» TASK:
Beginning with the line that includes "This screenshot has width=868, height=377." and ending with the last line, print the records exactly, leaving every picture out.

» RECORD SET:
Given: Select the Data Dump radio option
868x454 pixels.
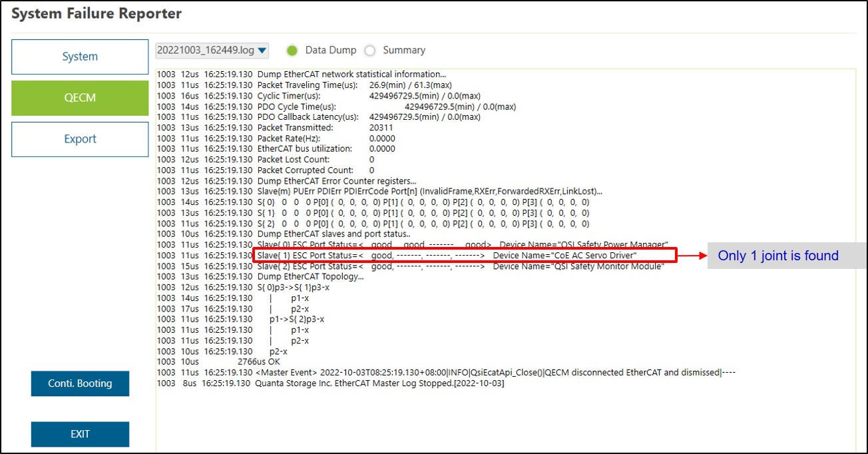Looking at the screenshot, I should (292, 51).
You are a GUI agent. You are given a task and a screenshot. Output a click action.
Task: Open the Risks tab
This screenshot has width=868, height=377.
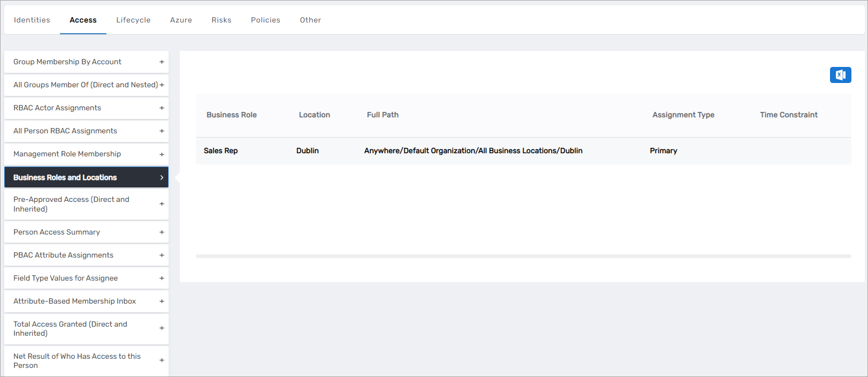(x=221, y=20)
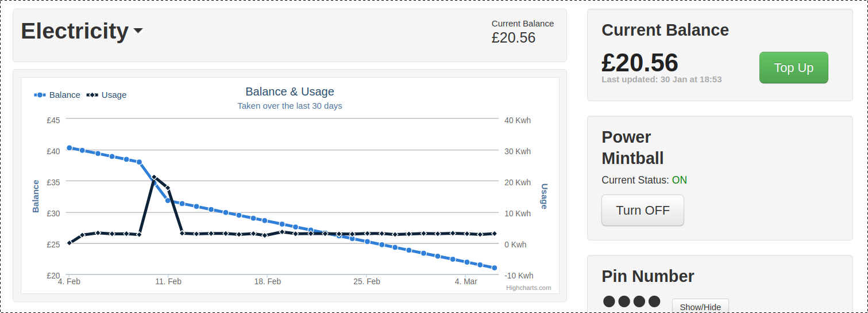Click the 18. Feb x-axis label
The height and width of the screenshot is (313, 868).
pos(268,281)
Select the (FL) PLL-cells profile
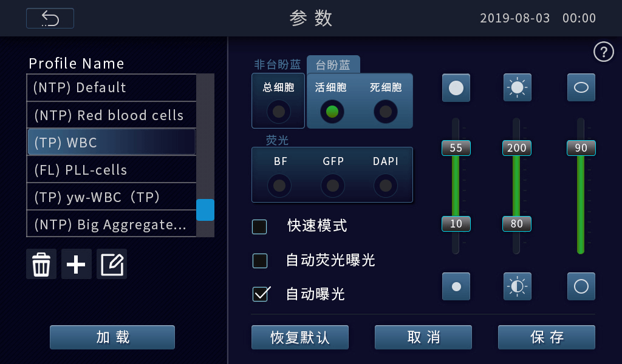Viewport: 622px width, 364px height. click(x=112, y=170)
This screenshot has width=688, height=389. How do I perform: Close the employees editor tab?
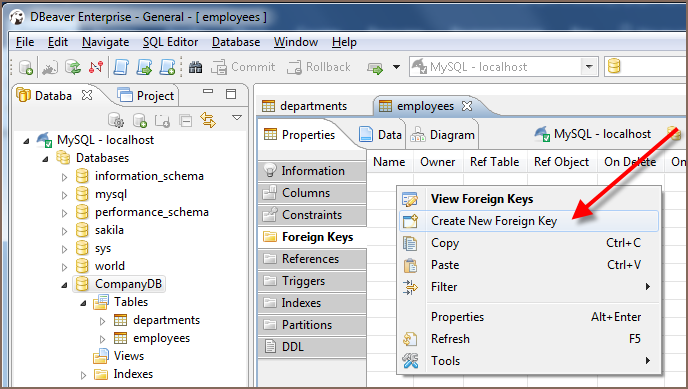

» EXERCISE SOLUTION:
This screenshot has width=868, height=377.
(x=221, y=20)
Click the 18. Feb x-axis label
The height and width of the screenshot is (313, 868).
pos(268,281)
Select the (FL) PLL-cells profile
Viewport: 622px width, 364px height. click(x=112, y=170)
This screenshot has width=688, height=389. How do I perform: Close the employees editor tab?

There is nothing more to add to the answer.